これらの支援を組み合わせることで、特に経済的に困難な状況にある家庭の学生が、安心して高等教育を受けることができるようになります。支援の程度は、後述する世帯収入の基準によって3段階に分かれています。
支援の対象となる家庭と学生の要件
この制度の支援を受けるためには、世帯の経済状況と学生本人の学ぶ意欲・能力に関するいくつかの要件を満たす必要があります。
1. 世帯の経済状況に関する要件
支援の対象となるのは、以下のいずれかに該当する世帯です。
- 住民税非課税世帯 住民税が課税されていない世帯が対象です。これは、概ね両親・本人・中学生の4人家族の場合で、世帯年収が約270万円未満の目安となります。
- 上記に準ずる世帯 住民税非課税世帯に準ずる世帯も対象となります。概ね両親・本人・中学生の4人家族の場合で、世帯年収が約300万円~380万円未満の目安となります。この基準に該当する場合、住民税非課税世帯の場合と比較して、支援額は2/3または1/3になります。
世帯収入や家族構成によって基準は異なりますので、文部科学省や日本学生支援機構のウェブサイトで公表されているシミュレーションツールなどを活用して、ご自身の家庭が対象となるか確認することが推奨されます。資産要件もあり、原則として生計維持者(両親など)の合計資産額が2,000万円未満である必要があります。
2. 学生本人の要件
支援を受ける学生本人は、以下の要件を満たす必要があります。
- 学ぶ意欲がある学生 入学後の学習状況を示す成績や出席率、レポートの提出状況などにより、しっかりと学習に取り組んでいると判断されることが必要です。高校での学業成績や、レポート等による学習意欲の確認が行われます。
- 進学先の学校種別 大学、短期大学、高等専門学校(4・5年次)、専門学校のいずれかに進学する学生が対象です。
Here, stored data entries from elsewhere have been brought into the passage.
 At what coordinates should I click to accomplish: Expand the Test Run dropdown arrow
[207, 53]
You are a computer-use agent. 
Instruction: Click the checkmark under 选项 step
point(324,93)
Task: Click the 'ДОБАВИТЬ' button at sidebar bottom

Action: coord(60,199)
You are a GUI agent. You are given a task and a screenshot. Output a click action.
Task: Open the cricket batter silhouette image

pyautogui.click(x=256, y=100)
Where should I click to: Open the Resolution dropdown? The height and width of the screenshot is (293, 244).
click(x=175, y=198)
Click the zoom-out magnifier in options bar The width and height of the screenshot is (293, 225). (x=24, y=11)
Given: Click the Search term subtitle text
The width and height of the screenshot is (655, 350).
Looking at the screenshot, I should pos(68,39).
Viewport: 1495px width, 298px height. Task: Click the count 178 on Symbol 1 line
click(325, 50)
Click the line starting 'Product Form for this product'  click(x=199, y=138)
これらの要件は、申請時だけでなく、進学後も継続して支援を受けるために満たし続ける必要があります。
申請方法と手続きの流れ
高等教育の修学支援新制度の申請は、原則として高校3年生の時に行います。
1. 申請の準備
- 高校で制度に関する説明会が開催される場合が多いので、積極的に参加してください。
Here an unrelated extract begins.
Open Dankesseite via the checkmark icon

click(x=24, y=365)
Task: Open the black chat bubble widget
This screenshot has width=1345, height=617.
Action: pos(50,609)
- 制度の詳細や申請に必要な書類について、高校の先生から説明を受けます。
- マイナンバーの提出が必要となるため、事前に準備しておきます。
2. 申請の手続き
- 多くの場合、高校を通じて日本学生支援機構へ申請を行います。
- 申請書類(申込書、マイナンバー提出書、収入に関する証明書類など)を準備し、高校の案内に従って提出します。
- オンラインでの手続きとなる場合もあります。
3. 選考と結果通知
- 提出された書類に基づき、日本学生支援機構と進学先の学校で審査が行われます。
- 審査結果は、日本学生支援機構から学校を通じて、または直接本人に通知されます。
- 進学前の予約採用の場合、大学等に合格・入学した後に正式な手続きを経て支援が開始されます。
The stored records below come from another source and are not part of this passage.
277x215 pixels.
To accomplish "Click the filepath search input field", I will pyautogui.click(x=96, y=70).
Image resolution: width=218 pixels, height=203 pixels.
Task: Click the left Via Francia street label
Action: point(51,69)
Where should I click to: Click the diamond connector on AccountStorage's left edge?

申請時期は高校によって異なりますが、多くの場合、高校3年生の春から夏にかけて予約採用の申込みが始まります。詳細なスケジュールは、お子様が通われている高校にご確認ください。
制度利用にあたっての留意点
- この制度は、原則として大学等への入学後に支援が開始されます。入学前の受験料や入学金の一部などには利用できません。入学金については、入学後に減免される形になります。
- 支援期間は、大学等の標準修業年限(4年制大学なら4年間)です。
- 毎年、継続して支援を受けるための適格認定が行われます。学業成績や出席状況などが継続要件となりますので、進学後も真面目に学習に取り組むことが重要です。
- 他の奨学金制度(貸与型など)との併用も可能ですが、給付型奨学金については併用に制限がある場合があります。詳細は日本学生支援機構にご確認ください。
まとめ:制度を理解し、教育資金計画に活かす
高等教育の修学支援新制度は、経済的な理由で大学進学を諦めることのないように設けられた重要な制度です。世帯収入や家族構成によって支援額は異なりますが、授業料・入学金の減免と給付型奨学金の支給により、教育費負担を大きく軽減できる可能性があります。
お子様が高校生であり、大学進学を検討されている場合は、この制度の対象となるかどうか、ぜひ一度確認されることをお勧めいたします。高校や日本学生支援機構のウェブサイトには詳細な情報やシミュレーションツールが公開されていますので、そちらも合わせてご参照ください。
制度を正しく理解し、ご自身の家庭の状況と照らし合わせることで、大学教育にかかる費用に対する不安を軽減し、より現実的な教育資金計画を立てる一助となることでしょう。